▶ Records for the exercise:
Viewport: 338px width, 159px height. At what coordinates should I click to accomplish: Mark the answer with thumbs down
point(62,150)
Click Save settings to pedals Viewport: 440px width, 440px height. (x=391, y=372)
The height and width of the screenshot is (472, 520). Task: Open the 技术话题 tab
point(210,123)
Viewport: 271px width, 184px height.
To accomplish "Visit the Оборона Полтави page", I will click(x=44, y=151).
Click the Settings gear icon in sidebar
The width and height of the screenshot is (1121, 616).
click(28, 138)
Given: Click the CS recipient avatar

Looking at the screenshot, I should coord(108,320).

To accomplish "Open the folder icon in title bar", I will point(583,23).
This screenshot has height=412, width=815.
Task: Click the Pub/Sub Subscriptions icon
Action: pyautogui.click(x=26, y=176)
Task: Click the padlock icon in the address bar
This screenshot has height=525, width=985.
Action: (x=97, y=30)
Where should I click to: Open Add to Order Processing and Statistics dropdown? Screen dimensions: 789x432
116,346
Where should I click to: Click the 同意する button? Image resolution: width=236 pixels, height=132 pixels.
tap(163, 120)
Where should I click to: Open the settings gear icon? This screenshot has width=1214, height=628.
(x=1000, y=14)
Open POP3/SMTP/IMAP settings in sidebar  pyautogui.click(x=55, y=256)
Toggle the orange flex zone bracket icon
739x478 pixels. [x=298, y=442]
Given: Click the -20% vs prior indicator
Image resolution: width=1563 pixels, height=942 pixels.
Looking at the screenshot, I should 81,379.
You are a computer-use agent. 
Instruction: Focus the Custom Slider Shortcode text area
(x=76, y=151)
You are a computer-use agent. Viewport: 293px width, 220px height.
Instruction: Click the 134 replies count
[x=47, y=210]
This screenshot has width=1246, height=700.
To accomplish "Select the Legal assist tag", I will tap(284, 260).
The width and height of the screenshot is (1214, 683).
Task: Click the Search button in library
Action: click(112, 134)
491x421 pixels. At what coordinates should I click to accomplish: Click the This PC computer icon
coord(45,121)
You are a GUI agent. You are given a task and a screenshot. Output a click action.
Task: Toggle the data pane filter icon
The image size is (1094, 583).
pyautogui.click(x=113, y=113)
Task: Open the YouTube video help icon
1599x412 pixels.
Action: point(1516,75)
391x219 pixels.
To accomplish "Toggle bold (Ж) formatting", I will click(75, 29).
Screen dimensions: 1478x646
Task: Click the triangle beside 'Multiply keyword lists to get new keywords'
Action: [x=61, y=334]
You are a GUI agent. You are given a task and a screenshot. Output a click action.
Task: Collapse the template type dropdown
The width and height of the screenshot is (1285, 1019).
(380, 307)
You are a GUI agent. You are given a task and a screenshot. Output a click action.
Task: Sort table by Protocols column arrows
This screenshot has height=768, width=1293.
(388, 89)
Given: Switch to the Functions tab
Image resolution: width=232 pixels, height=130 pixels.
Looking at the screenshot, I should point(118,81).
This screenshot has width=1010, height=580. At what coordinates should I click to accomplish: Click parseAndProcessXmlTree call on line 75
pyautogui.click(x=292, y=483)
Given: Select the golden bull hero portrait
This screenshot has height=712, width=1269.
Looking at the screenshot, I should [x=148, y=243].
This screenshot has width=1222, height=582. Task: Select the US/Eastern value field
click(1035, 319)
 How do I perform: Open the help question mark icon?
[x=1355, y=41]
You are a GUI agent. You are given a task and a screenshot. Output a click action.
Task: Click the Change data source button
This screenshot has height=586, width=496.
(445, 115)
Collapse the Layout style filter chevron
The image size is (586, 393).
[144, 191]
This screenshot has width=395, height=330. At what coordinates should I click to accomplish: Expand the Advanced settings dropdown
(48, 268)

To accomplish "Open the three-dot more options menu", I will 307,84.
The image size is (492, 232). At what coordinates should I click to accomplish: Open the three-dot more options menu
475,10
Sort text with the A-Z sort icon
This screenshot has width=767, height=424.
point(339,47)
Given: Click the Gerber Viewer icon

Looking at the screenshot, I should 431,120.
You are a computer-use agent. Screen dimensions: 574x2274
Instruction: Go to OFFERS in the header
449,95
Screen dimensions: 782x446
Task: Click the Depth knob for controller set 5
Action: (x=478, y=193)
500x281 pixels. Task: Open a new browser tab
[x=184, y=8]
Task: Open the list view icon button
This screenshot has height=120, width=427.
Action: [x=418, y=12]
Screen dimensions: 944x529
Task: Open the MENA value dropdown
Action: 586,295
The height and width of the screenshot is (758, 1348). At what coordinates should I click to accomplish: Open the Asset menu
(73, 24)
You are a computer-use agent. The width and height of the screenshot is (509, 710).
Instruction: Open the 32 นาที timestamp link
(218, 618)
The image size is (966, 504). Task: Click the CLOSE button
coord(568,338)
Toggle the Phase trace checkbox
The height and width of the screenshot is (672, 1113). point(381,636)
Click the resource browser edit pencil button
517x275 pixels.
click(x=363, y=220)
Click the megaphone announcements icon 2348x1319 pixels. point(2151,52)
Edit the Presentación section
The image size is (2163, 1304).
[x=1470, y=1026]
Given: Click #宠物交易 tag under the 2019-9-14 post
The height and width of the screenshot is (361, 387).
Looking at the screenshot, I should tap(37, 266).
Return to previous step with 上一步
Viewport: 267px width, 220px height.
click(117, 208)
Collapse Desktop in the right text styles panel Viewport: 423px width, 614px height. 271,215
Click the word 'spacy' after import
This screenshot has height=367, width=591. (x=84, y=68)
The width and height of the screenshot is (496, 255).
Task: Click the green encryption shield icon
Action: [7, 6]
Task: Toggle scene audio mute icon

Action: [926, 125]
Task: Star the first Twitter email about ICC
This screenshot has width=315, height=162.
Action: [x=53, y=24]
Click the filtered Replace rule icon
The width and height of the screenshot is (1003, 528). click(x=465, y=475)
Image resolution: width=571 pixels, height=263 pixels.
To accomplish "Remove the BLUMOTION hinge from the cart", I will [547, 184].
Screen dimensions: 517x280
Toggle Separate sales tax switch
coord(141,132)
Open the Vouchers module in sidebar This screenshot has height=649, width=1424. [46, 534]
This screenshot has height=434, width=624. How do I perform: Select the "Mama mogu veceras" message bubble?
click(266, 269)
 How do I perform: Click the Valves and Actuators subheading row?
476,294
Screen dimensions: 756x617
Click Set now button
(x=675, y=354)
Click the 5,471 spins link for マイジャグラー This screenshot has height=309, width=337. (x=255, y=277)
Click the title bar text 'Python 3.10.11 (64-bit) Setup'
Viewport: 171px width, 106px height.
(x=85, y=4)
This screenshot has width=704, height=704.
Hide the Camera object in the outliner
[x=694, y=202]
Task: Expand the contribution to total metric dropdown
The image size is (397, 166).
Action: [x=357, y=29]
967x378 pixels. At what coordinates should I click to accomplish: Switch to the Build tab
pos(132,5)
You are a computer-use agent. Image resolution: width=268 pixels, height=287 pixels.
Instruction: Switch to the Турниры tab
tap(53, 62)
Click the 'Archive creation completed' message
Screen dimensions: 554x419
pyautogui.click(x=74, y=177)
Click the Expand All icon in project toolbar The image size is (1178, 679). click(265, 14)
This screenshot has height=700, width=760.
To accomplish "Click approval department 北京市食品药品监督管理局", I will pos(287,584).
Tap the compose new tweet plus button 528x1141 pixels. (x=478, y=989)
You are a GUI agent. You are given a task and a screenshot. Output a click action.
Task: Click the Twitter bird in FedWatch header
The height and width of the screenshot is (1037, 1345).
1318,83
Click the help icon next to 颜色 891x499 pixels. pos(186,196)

▶ The task: Copy all of the lines above exactly as they appear.

▶ Answer for this exercise:
Viewport: 338px width, 159px height. At what coordinates should I click to accomplish: Mark the answer with thumbs down
point(62,150)
Click Save settings to pedals Viewport: 440px width, 440px height. (x=391, y=372)
The height and width of the screenshot is (472, 520). Task: Open the 技术话题 tab
point(210,123)
Viewport: 271px width, 184px height.
To accomplish "Visit the Оборона Полтави page", I will click(x=44, y=151).
Click the Settings gear icon in sidebar
The width and height of the screenshot is (1121, 616).
click(28, 138)
Given: Click the CS recipient avatar

Looking at the screenshot, I should coord(108,320).

To accomplish "Open the folder icon in title bar", I will point(583,23).
This screenshot has height=412, width=815.
Task: Click the Pub/Sub Subscriptions icon
Action: pyautogui.click(x=26, y=176)
Task: Click the padlock icon in the address bar
This screenshot has height=525, width=985.
Action: (x=97, y=30)
Where should I click to: Open Add to Order Processing and Statistics dropdown? Screen dimensions: 789x432
116,346
Where should I click to: Click the 同意する button? Image resolution: width=236 pixels, height=132 pixels.
tap(163, 120)
Where should I click to: Open the settings gear icon? This screenshot has width=1214, height=628.
(x=1000, y=14)
Open POP3/SMTP/IMAP settings in sidebar  pyautogui.click(x=55, y=256)
Toggle the orange flex zone bracket icon
739x478 pixels. [x=298, y=442]
Given: Click the -20% vs prior indicator
Image resolution: width=1563 pixels, height=942 pixels.
Looking at the screenshot, I should 81,379.
You are a computer-use agent. 
Instruction: Focus the Custom Slider Shortcode text area
(x=76, y=151)
You are a computer-use agent. Viewport: 293px width, 220px height.
Instruction: Click the 134 replies count
[x=47, y=210]
This screenshot has width=1246, height=700.
To accomplish "Select the Legal assist tag", I will tap(284, 260).
The width and height of the screenshot is (1214, 683).
Task: Click the Search button in library
Action: click(112, 134)
491x421 pixels. At what coordinates should I click to accomplish: Click the This PC computer icon
coord(45,121)
You are a GUI agent. You are given a task and a screenshot. Output a click action.
Task: Toggle the data pane filter icon
The image size is (1094, 583).
pyautogui.click(x=113, y=113)
Task: Open the YouTube video help icon
1599x412 pixels.
Action: point(1516,75)
391x219 pixels.
To accomplish "Toggle bold (Ж) formatting", I will click(75, 29).
Screen dimensions: 1478x646
Task: Click the triangle beside 'Multiply keyword lists to get new keywords'
Action: [x=61, y=334]
You are a GUI agent. You are given a task and a screenshot. Output a click action.
Task: Collapse the template type dropdown
The width and height of the screenshot is (1285, 1019).
(380, 307)
You are a GUI agent. You are given a task and a screenshot. Output a click action.
Task: Sort table by Protocols column arrows
This screenshot has height=768, width=1293.
(388, 89)
Given: Switch to the Functions tab
Image resolution: width=232 pixels, height=130 pixels.
Looking at the screenshot, I should point(118,81).
This screenshot has width=1010, height=580. At what coordinates should I click to accomplish: Click parseAndProcessXmlTree call on line 75
pyautogui.click(x=292, y=483)
Given: Select the golden bull hero portrait
This screenshot has height=712, width=1269.
Looking at the screenshot, I should [x=148, y=243].
This screenshot has width=1222, height=582. Task: Select the US/Eastern value field
click(1035, 319)
 How do I perform: Open the help question mark icon?
[x=1355, y=41]
You are a GUI agent. You are given a task and a screenshot. Output a click action.
Task: Click the Change data source button
This screenshot has height=586, width=496.
(445, 115)
Collapse the Layout style filter chevron
The image size is (586, 393).
[144, 191]
This screenshot has width=395, height=330. At what coordinates should I click to accomplish: Expand the Advanced settings dropdown
(48, 268)

To accomplish "Open the three-dot more options menu", I will 307,84.
The image size is (492, 232). At what coordinates should I click to accomplish: Open the three-dot more options menu
475,10
Sort text with the A-Z sort icon
This screenshot has width=767, height=424.
point(339,47)
Given: Click the Gerber Viewer icon

Looking at the screenshot, I should 431,120.
You are a computer-use agent. Screen dimensions: 574x2274
Instruction: Go to OFFERS in the header
449,95
Screen dimensions: 782x446
Task: Click the Depth knob for controller set 5
Action: (x=478, y=193)
500x281 pixels. Task: Open a new browser tab
[x=184, y=8]
Task: Open the list view icon button
This screenshot has height=120, width=427.
Action: [x=418, y=12]
Screen dimensions: 944x529
Task: Open the MENA value dropdown
Action: 586,295
The height and width of the screenshot is (758, 1348). At what coordinates should I click to accomplish: Open the Asset menu
(73, 24)
You are a computer-use agent. The width and height of the screenshot is (509, 710).
Instruction: Open the 32 นาที timestamp link
(218, 618)
The image size is (966, 504). Task: Click the CLOSE button
coord(568,338)
Toggle the Phase trace checkbox
The height and width of the screenshot is (672, 1113). point(381,636)
Click the resource browser edit pencil button
517x275 pixels.
click(x=363, y=220)
Click the megaphone announcements icon 2348x1319 pixels. point(2151,52)
Edit the Presentación section
The image size is (2163, 1304).
[x=1470, y=1026]
Given: Click #宠物交易 tag under the 2019-9-14 post
The height and width of the screenshot is (361, 387).
Looking at the screenshot, I should tap(37, 266).
Return to previous step with 上一步
Viewport: 267px width, 220px height.
click(117, 208)
Collapse Desktop in the right text styles panel Viewport: 423px width, 614px height. 271,215
Click the word 'spacy' after import
This screenshot has height=367, width=591. (x=84, y=68)
The width and height of the screenshot is (496, 255).
Task: Click the green encryption shield icon
Action: [7, 6]
Task: Toggle scene audio mute icon

Action: [926, 125]
Task: Star the first Twitter email about ICC
This screenshot has width=315, height=162.
Action: [x=53, y=24]
Click the filtered Replace rule icon
The width and height of the screenshot is (1003, 528). click(x=465, y=475)
Image resolution: width=571 pixels, height=263 pixels.
To accomplish "Remove the BLUMOTION hinge from the cart", I will [547, 184].
Screen dimensions: 517x280
Toggle Separate sales tax switch
coord(141,132)
Open the Vouchers module in sidebar This screenshot has height=649, width=1424. [46, 534]
This screenshot has height=434, width=624. How do I perform: Select the "Mama mogu veceras" message bubble?
click(266, 269)
 How do I perform: Click the Valves and Actuators subheading row?
476,294
Screen dimensions: 756x617
Click Set now button
(x=675, y=354)
Click the 5,471 spins link for マイジャグラー This screenshot has height=309, width=337. (x=255, y=277)
Click the title bar text 'Python 3.10.11 (64-bit) Setup'
Viewport: 171px width, 106px height.
(x=85, y=4)
This screenshot has width=704, height=704.
Hide the Camera object in the outliner
[x=694, y=202]
Task: Expand the contribution to total metric dropdown
The image size is (397, 166).
Action: [x=357, y=29]
967x378 pixels. At what coordinates should I click to accomplish: Switch to the Build tab
pos(132,5)
You are a computer-use agent. Image resolution: width=268 pixels, height=287 pixels.
Instruction: Switch to the Турниры tab
tap(53, 62)
Click the 'Archive creation completed' message
Screen dimensions: 554x419
pyautogui.click(x=74, y=177)
Click the Expand All icon in project toolbar The image size is (1178, 679). click(265, 14)
This screenshot has height=700, width=760.
To accomplish "Click approval department 北京市食品药品监督管理局", I will pos(287,584).
Tap the compose new tweet plus button 528x1141 pixels. (x=478, y=989)
You are a GUI agent. You are given a task and a screenshot. Output a click action.
Task: Click the Twitter bird in FedWatch header
The height and width of the screenshot is (1037, 1345).
1318,83
Click the help icon next to 颜色 891x499 pixels. pos(186,196)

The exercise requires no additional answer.